Not much of an expert, but I would say some of those might be Ctenophorus pictus juveniles? Fionni and Pictus seem closest to these, judging by the patterning and location. Great shots mate!

Bredli


----------



## John_Sullivan (Nov 14, 2015)

Thanks Bredli. I was wondering about pictus, which is also in the area. I didn't see any (that I identified) on my trip, and I couldn't find any photos online of pictus that looked particularly like these. But on the other hand I couldn't find any photos online of fionni that looked particularly like these either.


----------



## keen4kritters (Nov 14, 2015)

I think your your correct in saying they are fionni, they don't really look like pictus to me.


----------



## John_Sullivan (Nov 15, 2015)

I'm back to leaning towards pictus. Male pictus and even many females seem to be significantly more colorful and more strongly patterned, but the pattern of especially the first photo seems quite similar to some photos of female pictus that I've now dug up, including one in "Australia's Reptiles" by Wilson & Knowles, and another here: http://www.ellura.info/Reptile/Dragon/DSC00437E-Painted-Dragon-Ctenophorus-pictus.html . I suspect the first three are females and the fourth one is a male, who will have a stronger pattern with bright yellow spots/patches once it finishes shedding its skin.

Also, pictus have rounder, less flattened heads than fionni, and I think these guys have heads on the rounder side (though admittedly that could be because they are young). pictus are also smaller, and have longer tails, and ground-dwelling, all of which seem to match these guys.

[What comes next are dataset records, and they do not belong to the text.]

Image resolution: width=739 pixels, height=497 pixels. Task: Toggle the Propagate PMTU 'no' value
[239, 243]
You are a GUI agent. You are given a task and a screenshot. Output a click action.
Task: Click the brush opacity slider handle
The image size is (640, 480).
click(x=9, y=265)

I'm certainly no expert so I'd love to hear more opinions.

John


----------



## Rocket (Nov 15, 2015)

C. fionni.


----------



## John_Sullivan (Nov 19, 2015)

I learned from Dan Hoops elsewhere that the fionni in the Pt. Lincoln area are smaller and have somewhat different proportions from the central population. This explains the most obvious differences I noticed between these and the ones I saw in the Gawler Ranges. He also explained several other reasons why he is certain that these are C. fionni, and he definitely convinced me. Thanks to everyone who chimed in.


----------



## Bluetongue1 (Nov 20, 2015)

@John-Sullivan, you are right in that it gets down to either _C. fionni _or _pictus_. Both species are highly variable, with _C.fionni _vary according to where the population is located. Distinguishing between immature specimens on the basis of colour and pattern is even harder, so it is likely to require familiarity with the forms of both species occurring in the given location. 

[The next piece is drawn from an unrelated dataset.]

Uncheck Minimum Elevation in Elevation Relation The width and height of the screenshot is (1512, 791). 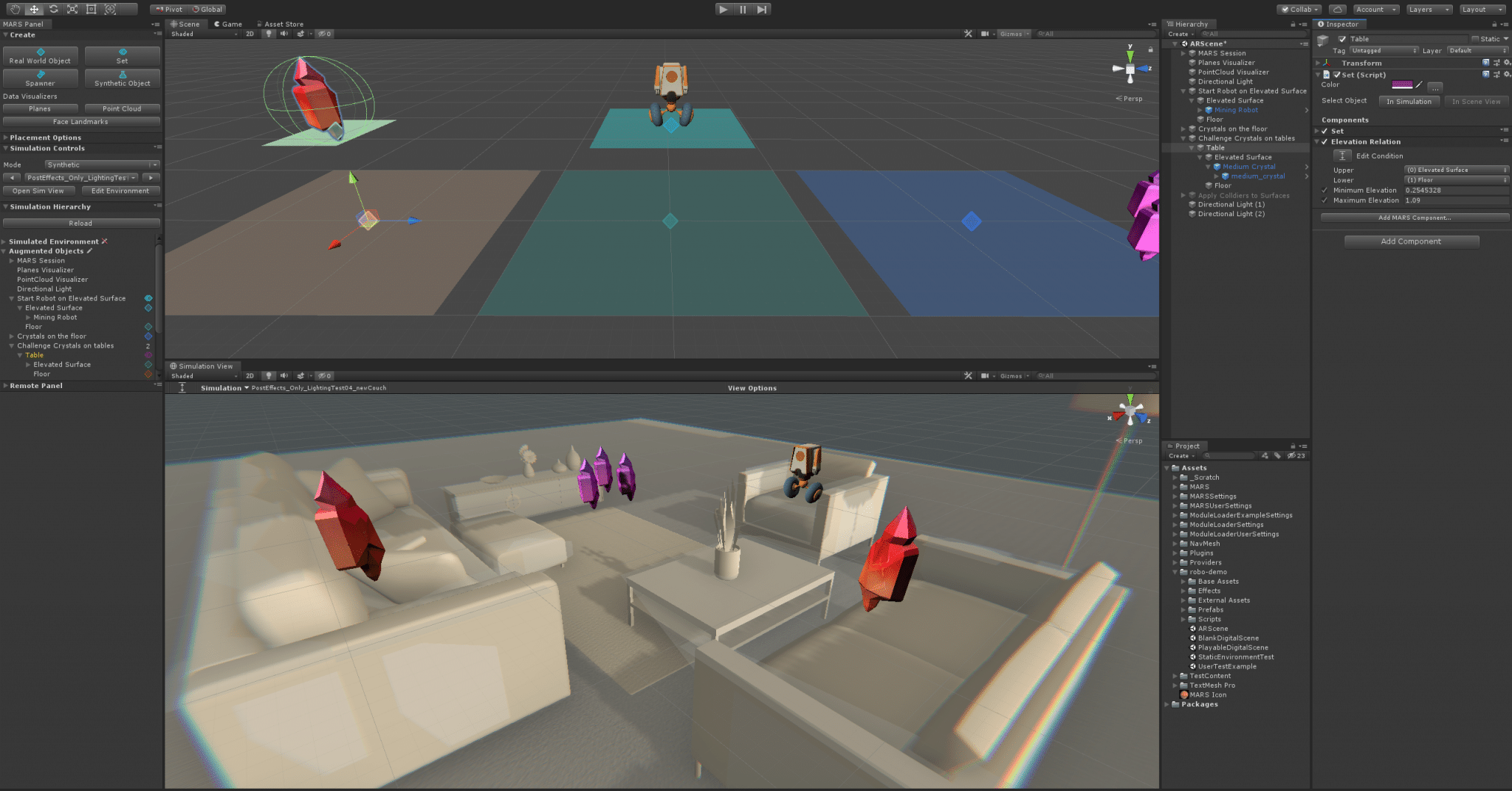pos(1324,190)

However,_ C. fionni _are rock dragons and _C. pictus _sand dragons. _C. fionni _are restricted to rocky areas, basking on rocks and seeking shelter in rock crevices or underneath loose rocks. _C. pictus _occur on sandy substrates and shelter in shallow burrows usually at the base of a low shrub. So based on behaviour alone I’d have to agree with _C. fionni_. 

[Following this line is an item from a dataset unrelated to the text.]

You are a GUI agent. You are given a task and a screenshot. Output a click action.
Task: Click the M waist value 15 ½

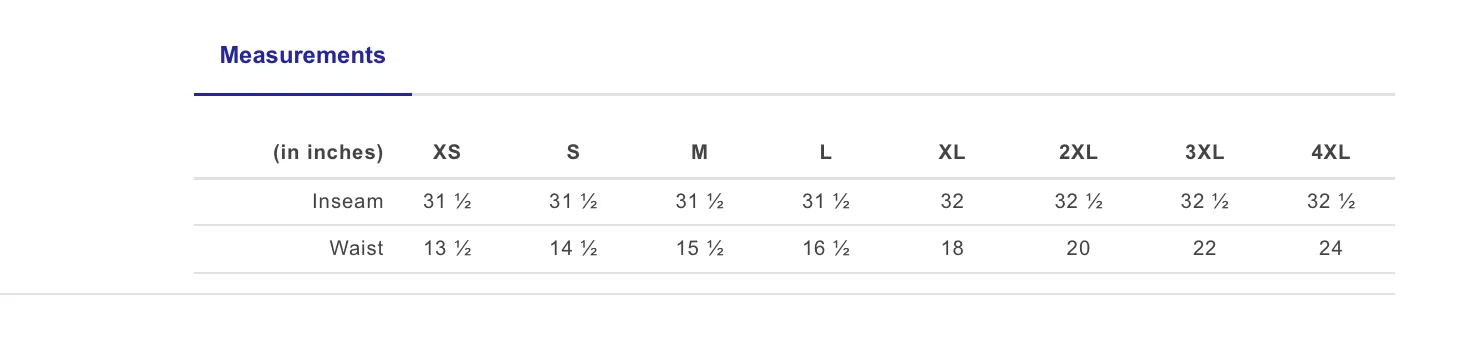pyautogui.click(x=699, y=249)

It is interesting to note that territorial displays between males in _C. pictus _can involve tail lashing while in _C. fionni _it does involve tail coiling.


----------



## John_Sullivan (Nov 20, 2015)

Thanks for the confirmation Bluetongue1. I'm especially interested to hear that the tail coiling is a known behavior of C. fionni.


----------



## levis04 (Nov 23, 2015)

C. Fionni 100%


----------